When the verifier is not run

Three exceptions, each explicit:

  1. Structural pages in trusted contexts. write(append) to wiki/log.md from the guardian's own operation logs is exempt — the log is append-only, tiny, and never cited. Its content comes from the run's own metadata, not from user source material.
  2. User manual override. alexandria ingest --no-verify <source> runs the writer without the verifier pass, for users who want the speed and trust themselves. The run is marked unverified in the runs table and the weekly M1 report counts unverified runs separately.
  3. Draft mode. alexandria synthesize --workspace X --draft-only produces a run that stops at status = pending without committing or verifying. The user reviews the staging directly via alexandria runs show <run_id>. This is the dry-run path upgraded into a real staging run.

All three exceptions are OFF by default and must be explicitly requested.

SOLID application

  • Single Responsibility. The verifier does one thing: vote on a staged plan. The staging mechanism does one thing: hold writes until verdict. The run table does one thing: track the state machine.
  • Open/Closed. Adding a new check to the verifier's check list does not change the interface. Adding a new run_type (rehearse, experiment, migrate) does not change the runs table beyond the enum.
  • Liskov Substitution. Any Verifier implementing the protocol can replace the default. Useful for (a) rule-based cheap pre-checks that run before the LLM verifier, (b) ensemble voting across multiple providers, (c) faster local-only verification for tests.
  • Interface Segregation. The writer depends only on stage_write(run_id, path, content) and finalize_run(run_id). It does not know about verification internals, SQLite schema, or git commit details.
  • Dependency Inversion. The verifier is injected into every write path. Default implementation uses the configured provider (11_inference_endpoint.md); unit tests can substitute a FakeVerifier that always votes commit or reject.

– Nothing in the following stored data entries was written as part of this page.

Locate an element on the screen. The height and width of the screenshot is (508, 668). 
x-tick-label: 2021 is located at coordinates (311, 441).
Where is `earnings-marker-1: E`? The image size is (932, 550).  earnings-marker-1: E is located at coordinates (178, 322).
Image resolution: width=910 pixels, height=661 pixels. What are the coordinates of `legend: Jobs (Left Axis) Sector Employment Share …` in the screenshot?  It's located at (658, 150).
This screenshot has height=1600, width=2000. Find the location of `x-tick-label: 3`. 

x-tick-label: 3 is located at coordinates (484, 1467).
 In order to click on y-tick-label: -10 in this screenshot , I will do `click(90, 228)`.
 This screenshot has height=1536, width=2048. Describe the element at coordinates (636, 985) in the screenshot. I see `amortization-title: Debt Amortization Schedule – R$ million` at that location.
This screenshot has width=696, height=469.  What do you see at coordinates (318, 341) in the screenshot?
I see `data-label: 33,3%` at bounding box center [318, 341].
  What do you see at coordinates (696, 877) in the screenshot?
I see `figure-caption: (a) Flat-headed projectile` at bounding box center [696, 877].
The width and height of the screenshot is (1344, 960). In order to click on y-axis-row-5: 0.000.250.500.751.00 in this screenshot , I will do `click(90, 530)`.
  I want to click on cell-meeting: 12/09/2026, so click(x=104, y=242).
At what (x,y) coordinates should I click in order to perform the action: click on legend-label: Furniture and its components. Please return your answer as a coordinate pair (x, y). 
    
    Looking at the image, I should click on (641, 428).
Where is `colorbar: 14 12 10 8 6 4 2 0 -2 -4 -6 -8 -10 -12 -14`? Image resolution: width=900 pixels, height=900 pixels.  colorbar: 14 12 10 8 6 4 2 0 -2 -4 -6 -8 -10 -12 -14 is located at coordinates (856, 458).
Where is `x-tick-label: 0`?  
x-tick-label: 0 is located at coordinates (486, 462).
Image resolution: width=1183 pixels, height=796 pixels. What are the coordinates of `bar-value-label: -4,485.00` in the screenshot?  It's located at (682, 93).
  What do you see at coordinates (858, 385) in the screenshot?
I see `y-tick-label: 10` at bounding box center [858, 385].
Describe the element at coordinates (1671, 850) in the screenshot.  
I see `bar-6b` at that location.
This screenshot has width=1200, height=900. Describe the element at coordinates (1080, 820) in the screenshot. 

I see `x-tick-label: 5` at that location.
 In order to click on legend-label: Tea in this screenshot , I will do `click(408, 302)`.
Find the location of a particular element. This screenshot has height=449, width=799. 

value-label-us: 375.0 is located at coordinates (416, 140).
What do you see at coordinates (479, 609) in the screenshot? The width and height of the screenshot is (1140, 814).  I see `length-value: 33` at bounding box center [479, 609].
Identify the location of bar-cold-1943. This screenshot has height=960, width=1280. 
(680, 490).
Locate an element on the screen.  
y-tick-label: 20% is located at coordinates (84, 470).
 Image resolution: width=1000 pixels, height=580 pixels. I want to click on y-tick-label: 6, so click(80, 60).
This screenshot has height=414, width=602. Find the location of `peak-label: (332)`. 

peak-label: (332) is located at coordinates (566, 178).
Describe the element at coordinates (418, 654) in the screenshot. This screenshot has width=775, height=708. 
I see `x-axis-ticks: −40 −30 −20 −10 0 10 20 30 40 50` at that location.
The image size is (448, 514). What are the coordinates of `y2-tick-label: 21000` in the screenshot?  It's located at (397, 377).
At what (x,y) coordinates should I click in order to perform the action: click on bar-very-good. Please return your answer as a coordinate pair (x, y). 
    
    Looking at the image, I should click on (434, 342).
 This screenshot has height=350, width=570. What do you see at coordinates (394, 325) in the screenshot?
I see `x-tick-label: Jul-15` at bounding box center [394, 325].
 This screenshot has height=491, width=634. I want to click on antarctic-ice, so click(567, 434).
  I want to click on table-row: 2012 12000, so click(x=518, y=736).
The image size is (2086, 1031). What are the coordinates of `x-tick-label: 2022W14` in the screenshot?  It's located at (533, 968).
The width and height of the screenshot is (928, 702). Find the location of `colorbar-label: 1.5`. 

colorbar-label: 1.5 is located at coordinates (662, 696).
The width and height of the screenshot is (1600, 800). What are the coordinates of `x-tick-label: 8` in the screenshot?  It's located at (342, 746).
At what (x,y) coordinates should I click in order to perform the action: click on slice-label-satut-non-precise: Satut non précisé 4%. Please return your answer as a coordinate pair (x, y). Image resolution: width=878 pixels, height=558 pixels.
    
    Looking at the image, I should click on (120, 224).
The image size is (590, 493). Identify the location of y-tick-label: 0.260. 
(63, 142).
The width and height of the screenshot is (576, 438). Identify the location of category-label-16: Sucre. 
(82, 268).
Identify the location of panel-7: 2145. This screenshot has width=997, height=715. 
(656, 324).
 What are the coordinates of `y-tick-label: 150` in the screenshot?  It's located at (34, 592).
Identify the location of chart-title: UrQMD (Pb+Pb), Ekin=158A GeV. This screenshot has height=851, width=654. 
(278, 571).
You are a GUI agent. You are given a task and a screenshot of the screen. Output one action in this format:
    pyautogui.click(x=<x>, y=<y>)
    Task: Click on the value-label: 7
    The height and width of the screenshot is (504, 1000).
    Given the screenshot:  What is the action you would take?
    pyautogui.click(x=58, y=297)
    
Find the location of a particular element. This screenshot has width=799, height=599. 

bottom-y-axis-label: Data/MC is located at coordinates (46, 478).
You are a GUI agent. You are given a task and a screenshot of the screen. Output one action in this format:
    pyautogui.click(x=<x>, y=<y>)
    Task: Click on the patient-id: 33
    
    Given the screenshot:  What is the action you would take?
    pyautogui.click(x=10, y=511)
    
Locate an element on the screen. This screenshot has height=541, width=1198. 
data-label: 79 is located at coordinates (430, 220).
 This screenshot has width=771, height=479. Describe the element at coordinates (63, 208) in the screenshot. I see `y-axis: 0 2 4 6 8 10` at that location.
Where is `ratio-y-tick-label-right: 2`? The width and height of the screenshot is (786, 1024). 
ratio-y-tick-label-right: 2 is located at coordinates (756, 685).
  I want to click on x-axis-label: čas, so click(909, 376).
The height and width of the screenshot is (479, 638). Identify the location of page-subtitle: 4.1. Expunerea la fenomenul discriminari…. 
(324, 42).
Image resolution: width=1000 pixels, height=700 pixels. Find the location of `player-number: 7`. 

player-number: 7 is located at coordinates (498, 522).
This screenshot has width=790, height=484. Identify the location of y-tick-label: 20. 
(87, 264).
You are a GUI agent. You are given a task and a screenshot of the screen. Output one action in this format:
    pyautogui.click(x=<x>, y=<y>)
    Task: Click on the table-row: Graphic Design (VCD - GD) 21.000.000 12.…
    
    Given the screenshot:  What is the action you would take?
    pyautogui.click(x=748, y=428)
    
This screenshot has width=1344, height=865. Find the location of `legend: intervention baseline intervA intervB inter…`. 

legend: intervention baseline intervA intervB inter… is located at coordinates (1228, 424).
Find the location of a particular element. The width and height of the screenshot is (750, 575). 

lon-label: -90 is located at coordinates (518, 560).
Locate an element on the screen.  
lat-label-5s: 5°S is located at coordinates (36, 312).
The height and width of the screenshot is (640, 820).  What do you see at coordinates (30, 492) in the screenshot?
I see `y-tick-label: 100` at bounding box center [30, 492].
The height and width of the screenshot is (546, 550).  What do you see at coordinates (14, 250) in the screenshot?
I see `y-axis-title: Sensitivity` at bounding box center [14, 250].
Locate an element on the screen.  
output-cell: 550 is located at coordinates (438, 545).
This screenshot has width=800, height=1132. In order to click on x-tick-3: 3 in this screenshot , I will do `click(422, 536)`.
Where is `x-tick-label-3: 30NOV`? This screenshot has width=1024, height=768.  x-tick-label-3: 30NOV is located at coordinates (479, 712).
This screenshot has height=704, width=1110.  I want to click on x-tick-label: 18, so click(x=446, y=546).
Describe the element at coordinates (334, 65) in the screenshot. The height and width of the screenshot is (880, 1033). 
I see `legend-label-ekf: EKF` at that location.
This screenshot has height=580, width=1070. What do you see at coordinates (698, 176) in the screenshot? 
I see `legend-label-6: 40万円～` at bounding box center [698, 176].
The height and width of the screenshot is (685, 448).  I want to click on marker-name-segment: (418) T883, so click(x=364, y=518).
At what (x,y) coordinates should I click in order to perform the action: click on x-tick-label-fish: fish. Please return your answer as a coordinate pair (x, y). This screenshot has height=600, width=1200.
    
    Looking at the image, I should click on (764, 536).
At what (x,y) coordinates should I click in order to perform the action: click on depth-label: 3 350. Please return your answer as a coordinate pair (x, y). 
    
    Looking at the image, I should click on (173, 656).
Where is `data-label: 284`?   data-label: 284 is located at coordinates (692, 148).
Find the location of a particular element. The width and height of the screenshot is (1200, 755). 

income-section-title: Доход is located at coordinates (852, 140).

What this doc does NOT cover

  • The actual ingest workflow (plan → read → draft → stage → verify → commit) lives in 04_guardian_agent.md's updated workflow section. This doc defines the transaction shape the workflow uses.
  • The cascade convergence policy (hedge with dated marker when sources disagree) lives in 15_cascade_and_convergence.md. The verifier's check #2 at the per-run level references that policy.
  • The evaluation metrics that test whether verification is actually working (M1 citation fidelity, M2 cascade coverage) live in 14_evaluation_scaffold.md. The verifier emits signals; the eval scaffold measures them.
  • The runs observability (log correlation by run_id, alexandria logs show <run_id>, alexandria runs show <run_id>) lives in 17_observability.md. The runs table is the source of truth; the log stream surfaces it.

Summary

Every wiki write is a staged run. Every run passes through a hostile verifier before commit. The verifier is fresh-context, read-only, and hostile-prompted. Verbatim quote anchors give the verifier a cheap deterministic check against citation fabrication. The run state machine has exactly five states and three terminal verdicts. Cascade transactions, synthesis envelopes, and budget-stop rollbacks are all the same mechanism. Raw files are never touched by the guardian or the verifier. The live wiki is untouched until the run reaches the committed verdict. DRY, SOLID, KISS.

This doc is the single answer to the ai-engineer's "the system cannot tell when it's wrong" concern. Everything downstream (evaluation in doc 14, cascade policy in doc 15, ops in doc 16) builds on it.